Tanto as divergências das Turmas, quanto esses absurdos jurisprudenciais, já vinham sendo denunciados, com maior ou menor intensidade (no sentido de não encarar o entendimento – ou o fazer de modo equivocado – propalado pelo STF), por alguns doutrinadores, como Lopes Jr (2011, vol. II, p. 188-192), Polastri (2011, p. 198-199), Távora e Alencar (2011, p. 615-616), Pacelli (2011, p. 66-71), Moreira (2012, p. 77-78), Nucci (2012, p.18-24), Brasileiro (2012, p. 468-469) e Bianchini e outros (in GOMES; SANCHES, p. 280-281, 2010), não obstante contar com expresso apoio de outros (GRECO FILHO; RASSI, 2009, p. 165-168). Foi quando em 10 de maio de 2012, no HC 104.339/SP, relatoria do Ministro Gilmar Mendes, o STF uniformizou o entendimento de suas Turmas, ao, incidentalmente, declarar inconstitucional a expressão “e liberdade provisória”, constante no art. 44, caput, da Lei 11.343/2006. O acórdão ainda não foi publicado. Todavia, já se encontra veiculado por meio do Informativo 655 daquela Corte.

No informativo acima citado, destacou-se que a “vedação conflitaria com outros princípios também revestidos de dignidade constitucional, como a presunção de inocência e o devido processo legal”, uma vez que esse “empecilho apriorístico de concessão de liberdade provisória seria incompatível com estes postulados”. Afinal de contas, “a disposição do art. 44 da Lei 11.343/2006 retiraria do juiz competente a oportunidade de, no caso concreto, analisar os pressupostos de necessidade da custódia cautelar, a incorrer em antecipação de pena”. Frisou-se, ainda:

[…] que a inafiançabilidade do delito de tráfico de entorpecentes, estabelecida constitucionalmente, não significaria óbice à liberdade provisória, considerado o conflito do inciso XLIII com o LXVI (“ninguém será levado à prisão ou nela mantido, quando a lei admitir a liberdade provisória, com ou sem fiança”). (Inf. 655, STF).

O Ministro Dia Toffoli, focando exatamente na distinção da fiança e da liberdade provisória, ressaltou:

[…] que a fiança, conforme estabelecido no art. 322 do CPP, em certas hipóteses, poderia ser fixada pela autoridade policial, em razão de requisitos objetivos fixados em lei. Quanto à liberdade provisória, caberia ao magistrado aferir sua pertinência, sob o ângulo da subjetividade do agente, nos termos do art. 310 do CPP e do art. 5º, LXVI, da CF. Sublinhou que a vedação constante do art. 5º, XLIII, da CF diria respeito apenas à fiança, e não à liberdade provisória. (Inf. 655, STF).

→ Desafios:
1 - Quais doutrinadores o texto sobre liberdade provisória no tráfico de drogas cita com obras de 2011?
2 - Prossiga com o texto sobre liberdade provisória no tráfico de drogas a partir de onde ele termina.
Os dados a seguir são um material à parte, sem relação com o texto.

→ Lista de dados:
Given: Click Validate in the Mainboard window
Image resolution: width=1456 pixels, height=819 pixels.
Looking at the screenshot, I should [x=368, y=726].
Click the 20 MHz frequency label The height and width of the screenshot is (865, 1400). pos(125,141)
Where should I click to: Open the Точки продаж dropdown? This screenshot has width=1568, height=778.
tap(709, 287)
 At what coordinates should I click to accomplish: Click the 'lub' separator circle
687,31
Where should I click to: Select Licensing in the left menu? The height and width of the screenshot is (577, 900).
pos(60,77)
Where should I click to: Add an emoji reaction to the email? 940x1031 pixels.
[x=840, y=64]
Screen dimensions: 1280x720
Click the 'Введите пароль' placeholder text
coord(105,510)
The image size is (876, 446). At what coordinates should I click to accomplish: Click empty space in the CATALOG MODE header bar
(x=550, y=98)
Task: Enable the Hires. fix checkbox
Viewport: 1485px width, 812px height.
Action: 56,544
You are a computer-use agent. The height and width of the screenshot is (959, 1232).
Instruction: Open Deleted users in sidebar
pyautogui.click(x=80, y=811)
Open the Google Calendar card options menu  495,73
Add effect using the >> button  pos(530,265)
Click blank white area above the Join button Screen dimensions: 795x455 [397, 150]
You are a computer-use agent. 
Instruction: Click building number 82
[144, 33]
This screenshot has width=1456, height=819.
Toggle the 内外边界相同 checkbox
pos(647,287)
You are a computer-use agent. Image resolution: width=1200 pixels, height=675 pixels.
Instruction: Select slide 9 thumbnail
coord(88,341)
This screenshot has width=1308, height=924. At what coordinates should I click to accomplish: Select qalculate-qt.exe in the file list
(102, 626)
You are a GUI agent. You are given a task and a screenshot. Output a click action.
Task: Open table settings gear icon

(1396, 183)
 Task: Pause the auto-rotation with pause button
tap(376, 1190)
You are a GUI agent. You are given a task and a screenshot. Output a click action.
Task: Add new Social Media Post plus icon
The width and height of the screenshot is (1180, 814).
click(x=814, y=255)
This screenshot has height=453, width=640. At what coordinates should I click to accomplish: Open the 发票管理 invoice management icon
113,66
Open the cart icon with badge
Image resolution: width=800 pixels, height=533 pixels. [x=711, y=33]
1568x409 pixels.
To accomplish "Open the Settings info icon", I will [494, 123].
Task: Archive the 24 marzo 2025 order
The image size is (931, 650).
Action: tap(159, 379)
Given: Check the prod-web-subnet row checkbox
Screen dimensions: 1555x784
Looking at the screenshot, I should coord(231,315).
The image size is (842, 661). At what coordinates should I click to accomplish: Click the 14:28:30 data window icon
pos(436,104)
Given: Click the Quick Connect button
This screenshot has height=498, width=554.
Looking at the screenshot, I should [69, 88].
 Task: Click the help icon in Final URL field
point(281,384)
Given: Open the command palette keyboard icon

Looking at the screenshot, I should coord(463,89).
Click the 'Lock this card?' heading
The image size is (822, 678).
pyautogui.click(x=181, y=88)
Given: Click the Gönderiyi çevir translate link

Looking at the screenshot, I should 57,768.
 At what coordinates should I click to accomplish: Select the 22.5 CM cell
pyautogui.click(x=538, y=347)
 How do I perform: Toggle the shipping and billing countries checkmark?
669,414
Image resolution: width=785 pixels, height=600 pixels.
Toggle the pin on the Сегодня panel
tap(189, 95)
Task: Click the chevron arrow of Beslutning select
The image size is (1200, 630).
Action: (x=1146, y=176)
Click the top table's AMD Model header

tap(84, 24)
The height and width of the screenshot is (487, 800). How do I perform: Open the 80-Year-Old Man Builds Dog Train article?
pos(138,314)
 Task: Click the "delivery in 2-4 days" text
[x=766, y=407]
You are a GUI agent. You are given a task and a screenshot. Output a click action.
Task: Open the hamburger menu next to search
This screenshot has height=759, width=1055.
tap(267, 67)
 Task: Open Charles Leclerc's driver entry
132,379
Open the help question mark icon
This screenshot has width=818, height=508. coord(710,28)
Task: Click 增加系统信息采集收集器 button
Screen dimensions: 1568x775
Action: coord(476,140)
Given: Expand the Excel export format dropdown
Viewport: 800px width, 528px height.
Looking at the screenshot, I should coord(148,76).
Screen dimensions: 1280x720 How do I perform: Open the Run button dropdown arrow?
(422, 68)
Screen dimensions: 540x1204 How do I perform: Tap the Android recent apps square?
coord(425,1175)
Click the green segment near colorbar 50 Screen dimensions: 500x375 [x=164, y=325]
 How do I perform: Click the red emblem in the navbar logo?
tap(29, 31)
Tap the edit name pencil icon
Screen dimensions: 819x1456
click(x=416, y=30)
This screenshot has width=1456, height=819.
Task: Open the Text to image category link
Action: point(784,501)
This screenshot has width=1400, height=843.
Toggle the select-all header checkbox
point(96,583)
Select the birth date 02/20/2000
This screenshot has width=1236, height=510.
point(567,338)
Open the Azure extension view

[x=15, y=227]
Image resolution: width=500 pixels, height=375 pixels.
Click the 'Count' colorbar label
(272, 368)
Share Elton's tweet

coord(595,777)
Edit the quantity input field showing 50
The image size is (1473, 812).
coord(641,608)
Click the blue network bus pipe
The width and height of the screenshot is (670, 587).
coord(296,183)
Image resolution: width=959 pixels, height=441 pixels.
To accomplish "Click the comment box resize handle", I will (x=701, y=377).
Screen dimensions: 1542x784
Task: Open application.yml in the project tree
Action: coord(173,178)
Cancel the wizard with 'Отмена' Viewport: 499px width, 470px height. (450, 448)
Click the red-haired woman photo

→ Respostas:
1 - Lopes Jr, Polastri, Távora e Alencar, Pacelli

2 -
Esse entendimento do STF pode ser explicado pelo Postulado da Proporcionalidade que, com toda certeza, se fosse aplicado da maneira correta, atalharia essa interpretação retumbantemente correta, ainda mais por já ter sido tomada na ADI 3.112, anteriormente tratada. Veja-se.

Têm-se dois direitos fundamentais em jogo: 1) segurança; 2) liberdade. Primeiro lugar, é bom que se lembre de que o Direito à Segurança é tão fundamental quanto o de Direito à Liberdade (o caput, do art. 5º, CF, deixa isso bem claro). Em verdade, foram descobertos (como preferem dizer alguns, que afirmam que os Direitos Humanos – tratando-se de direitos de primeira dimensão, esses direitos já podem receber esse título, na visão de Sarlet (2010, p. 27-35) – não são criados, mas descobertos com o passar do tempo) simultaneamente, se se pensar na primeira Declaração dos Direitos do Homem e do Cidadão, aquela de 1789. Em outras palavras, fazem parte de uma mesma família: direito de primeira dimensão (geração) – ou, se preferir, direitos liberais, direitos burgueses, direitos negativos (de todos, o termo mais inapropriado, como se verá). É só atentar para o seu art. 2º: “os direitos naturais e imprescritíveis do homem são a liberdade, a propriedade, a segurança [claramente um direito positivo, e não negativo] e a resistência à opressão” (colchete acrescentado). Inexplicavelmente, esse direito costuma ser esquecido pelos aderentes do Garantismo Hiperbólico Monocular. Reforça essa ideia o fato de ele (direito) ter sido reforçado na segunda Declaração, em 1793, nos artigos 2º e 8º e, posteriormente, na Declaração Universal dos Direitos Humanos da ONU, em 1948, no artigo 3º. Portanto, isso tudo autoriza trabalharcom a colisão dos dois direitos fundamentais, na forma realizada no começo.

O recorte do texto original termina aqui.